(Above) The site, never before suggested as the battlefield, straddles the Roman road known as the Fenn Lane, near Fenn lane farm. Photo © Bill Sibley, geograph.org.uk
Two months after the exact location of the bloody 15th century battle which killed King Richard III was officially identified, a new gallery at Bosworth Battlefield Heritage Centre will divulge how experts pinpointed the fatal field alongside a deadly display of weapons and ammunition.
Historians had spent decades debating the true location where Henry Tudor and King Richard clashed on August 22 1485, but a groundbreaking metal detecting survey named the previously unsuspected Fenn Lane field as the definitive spot.
The gallery will feature a range of revealing relics unearthed during the investigation, giving away the royal status of their former owners.
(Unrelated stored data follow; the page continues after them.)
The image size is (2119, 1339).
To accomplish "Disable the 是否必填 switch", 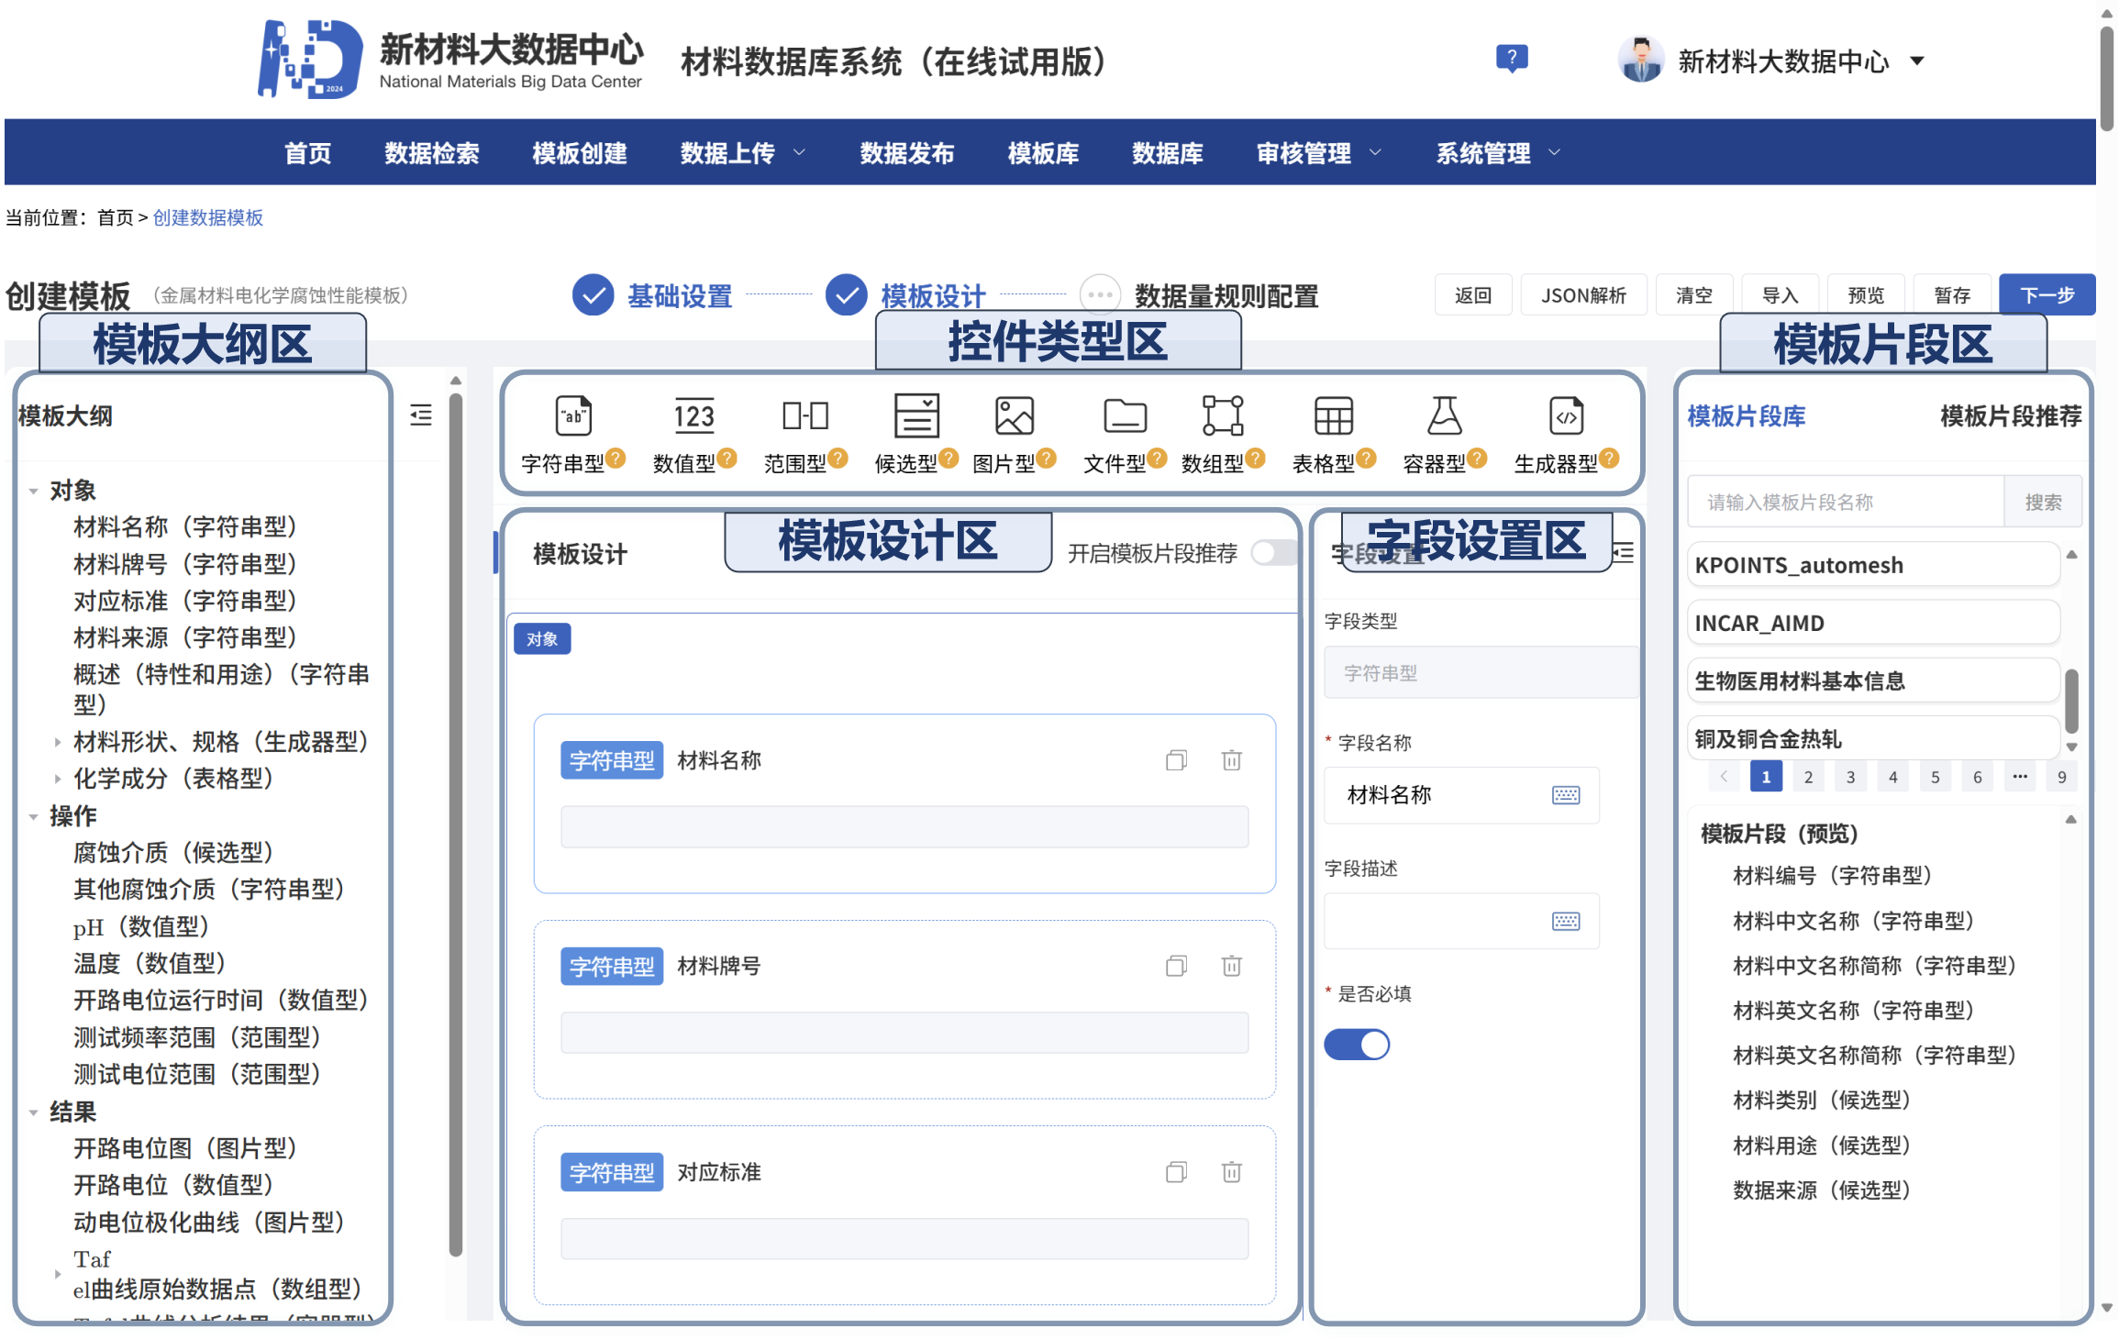I will (x=1357, y=1044).
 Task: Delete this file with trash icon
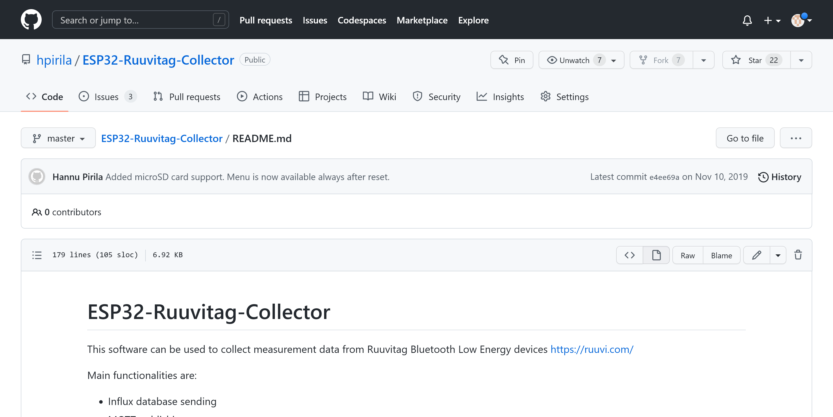coord(798,255)
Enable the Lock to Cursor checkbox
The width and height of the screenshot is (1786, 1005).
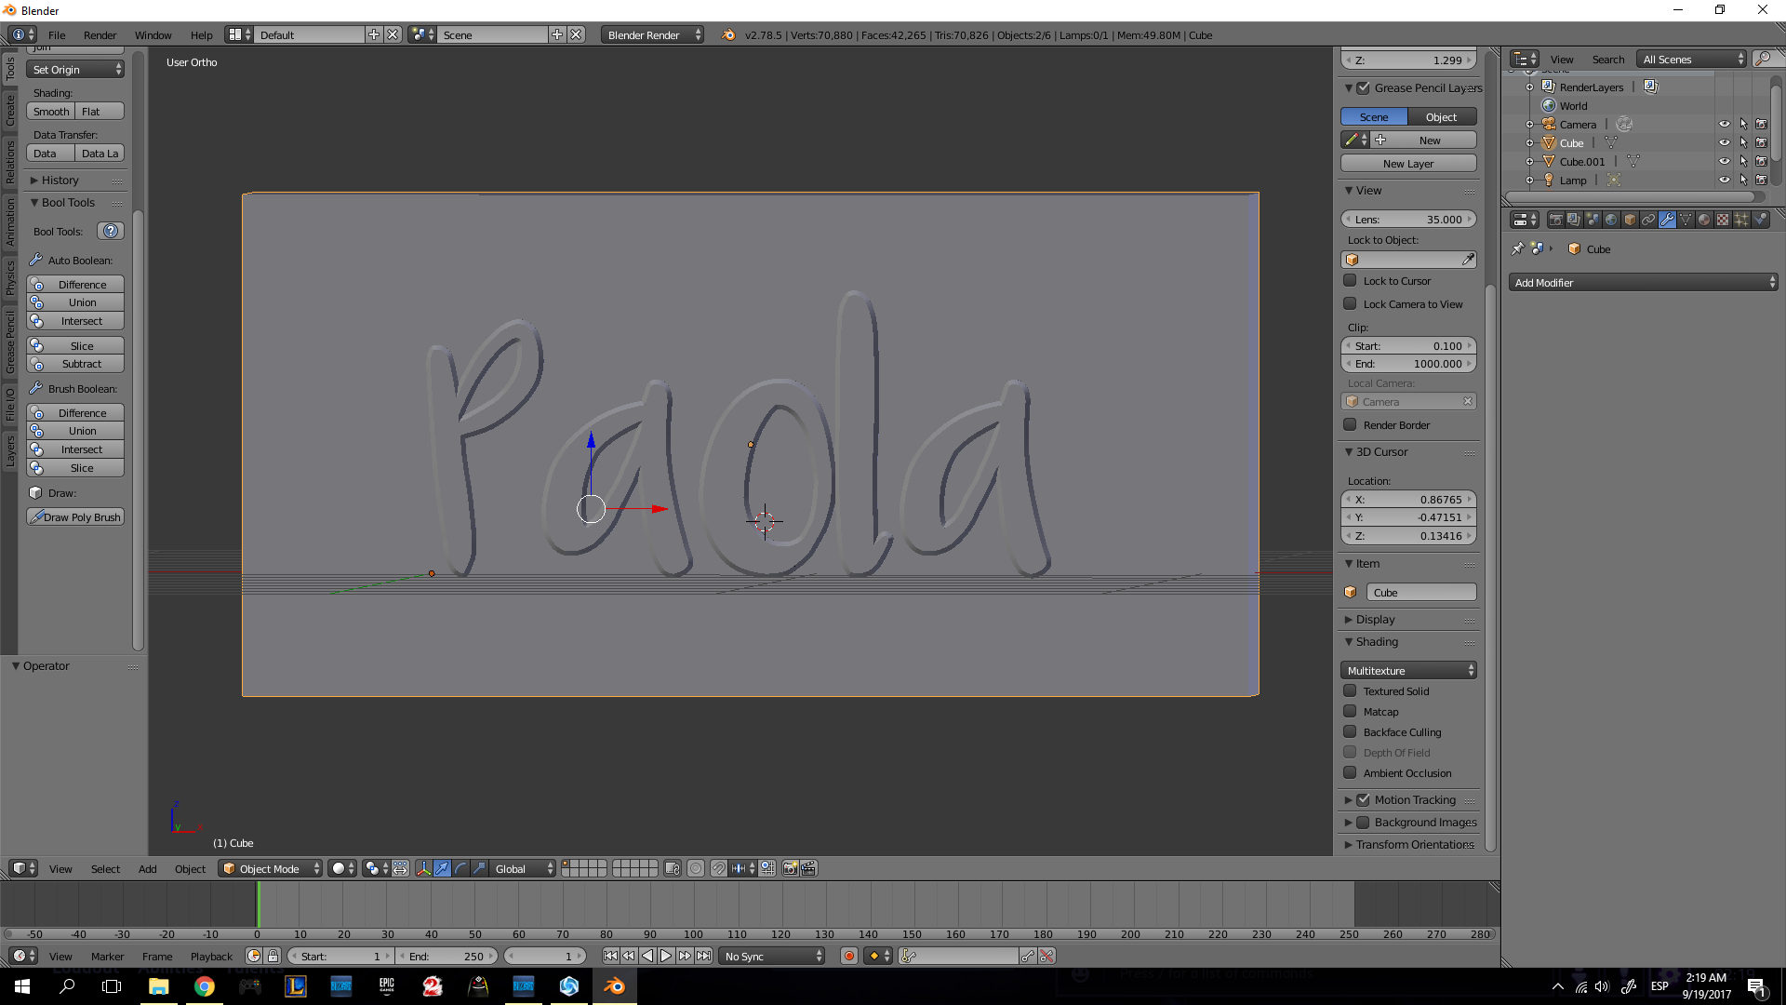point(1350,280)

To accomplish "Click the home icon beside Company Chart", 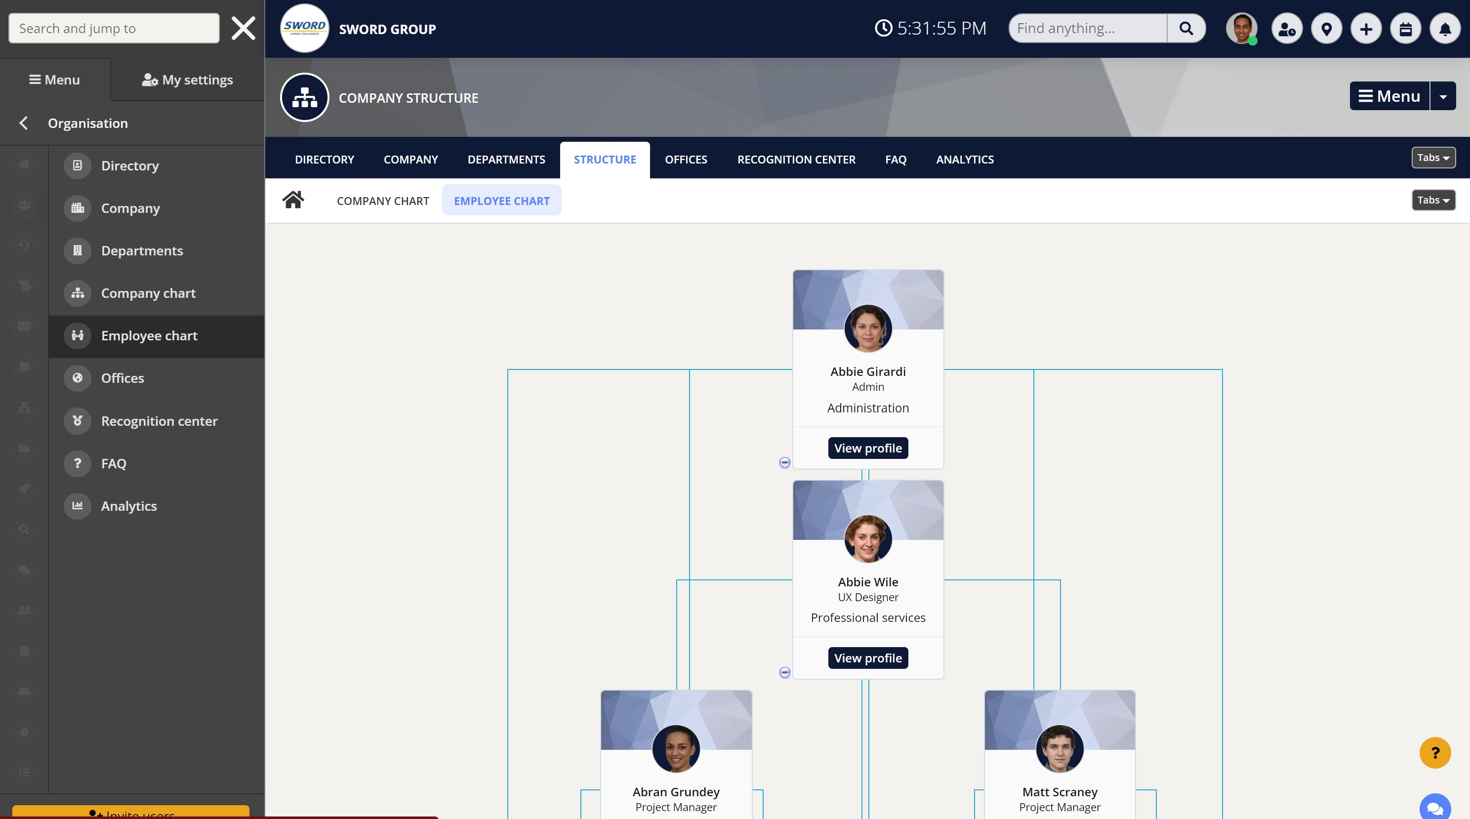I will 293,200.
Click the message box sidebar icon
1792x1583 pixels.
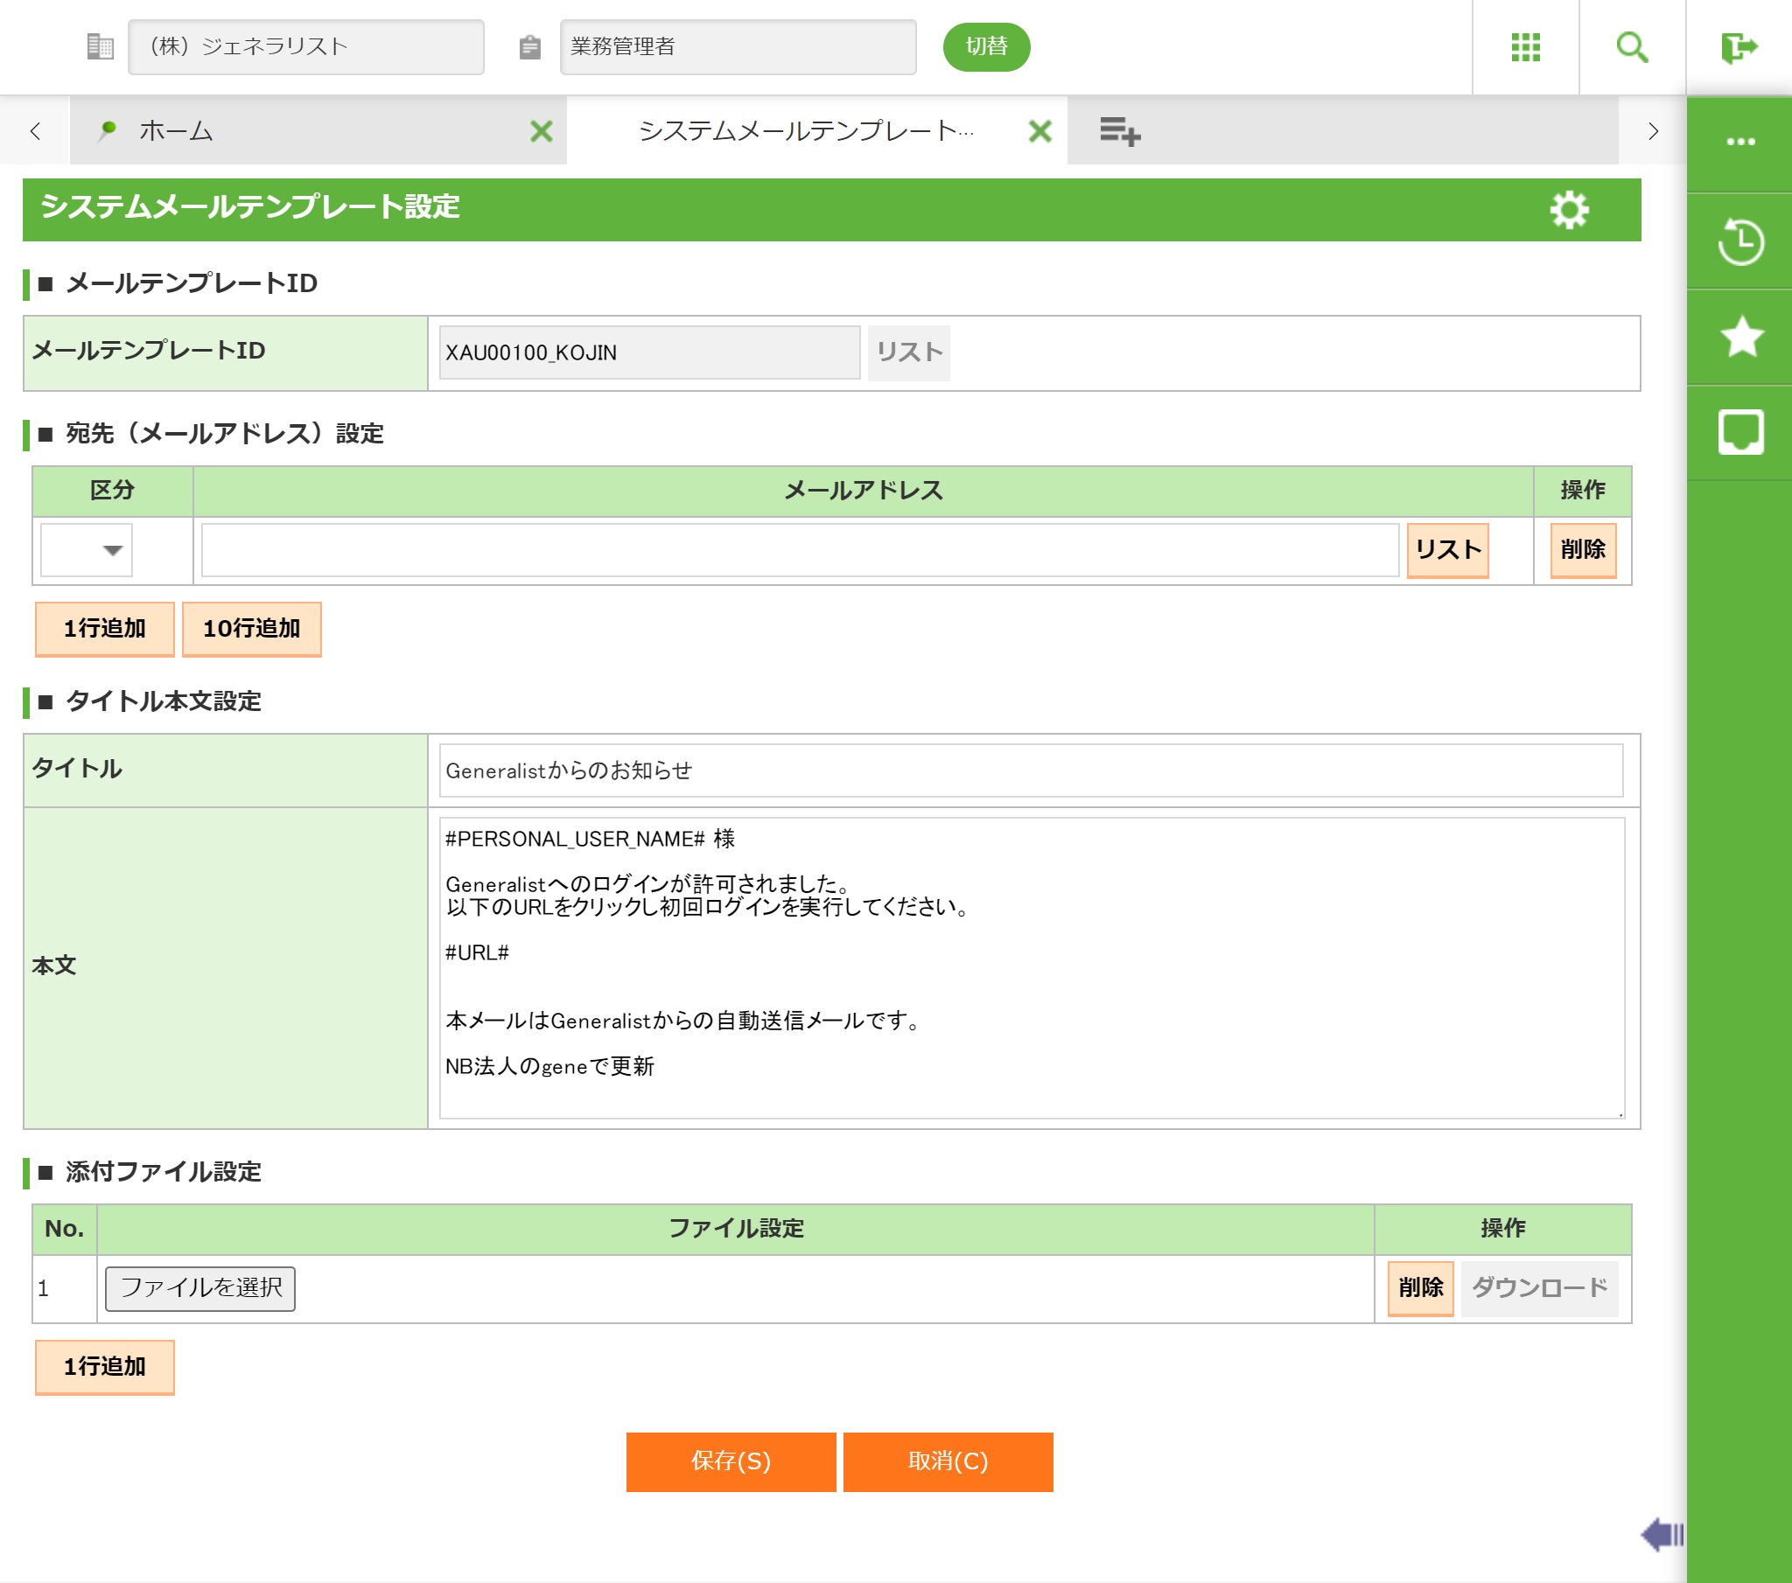(x=1740, y=431)
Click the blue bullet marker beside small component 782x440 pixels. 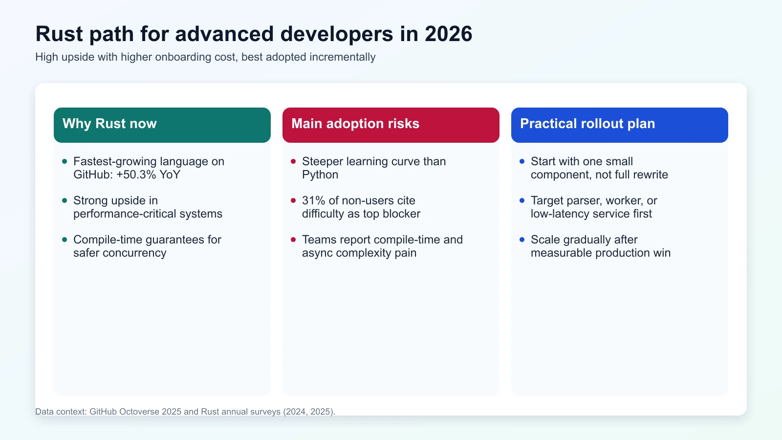click(521, 160)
This boar badge was the emblem of Plantagenet ruler Richard III
"Several of the objects are amazing," said team leader Dr Glenn Ford, of the Battlefields Trust and the University of Leeds.
"The most important by far is the silver-gilt boar, which was Richard III's own badge, given in large numbers to his supporters. This one is special, because it is silver-gilt.
"It was almost certainly worn by a knight in King Richard's own retinue who rode with the King to his death in his last desperate cavalry charge. It was found right next to the site of a small medieval marsh – and the King was killed when his horse became stuck in a mire.
A belt buckle found at the site
"Other objects discovered include silver coins of Charles the Bold of Burgundy, a silver-gilt badge found close to where we believe the Duke of Norfolk was killed, and the largest collection of round shot ever found on a medieval battlefield in Europe."
A Battle Room demonstrating the gruesome horrors of Medieval warfare and a Science Laboratory inviting visitors to test their archaeological skills take centre stage at the new gallery, as well as areas on Preparing for Battle, The Tudors, The Surgeon and The Road to Bosworth. An outdoor trail is also planned.
The Heritage Lottery Fund and Leicestershire County Council provided most of the funding for the scheme.
Bosworth Battlefield Heritage Centre opened in 1974
"This project demonstrates again what can be achieved for heritage, tourism and the economy by HLF working with a County Council which cares about Leicestershire's past," said HLF East Midlands committee Chair Christopher Pennell, who predicted the discoveries would "transform the story" of the "pivotal battle in the nation's history."
"Bosworth and its Battlefield will be transformed into a top quality heritage attraction where thousands of visitors will enjoy what can be learnt from our past through groundbreaking investigations."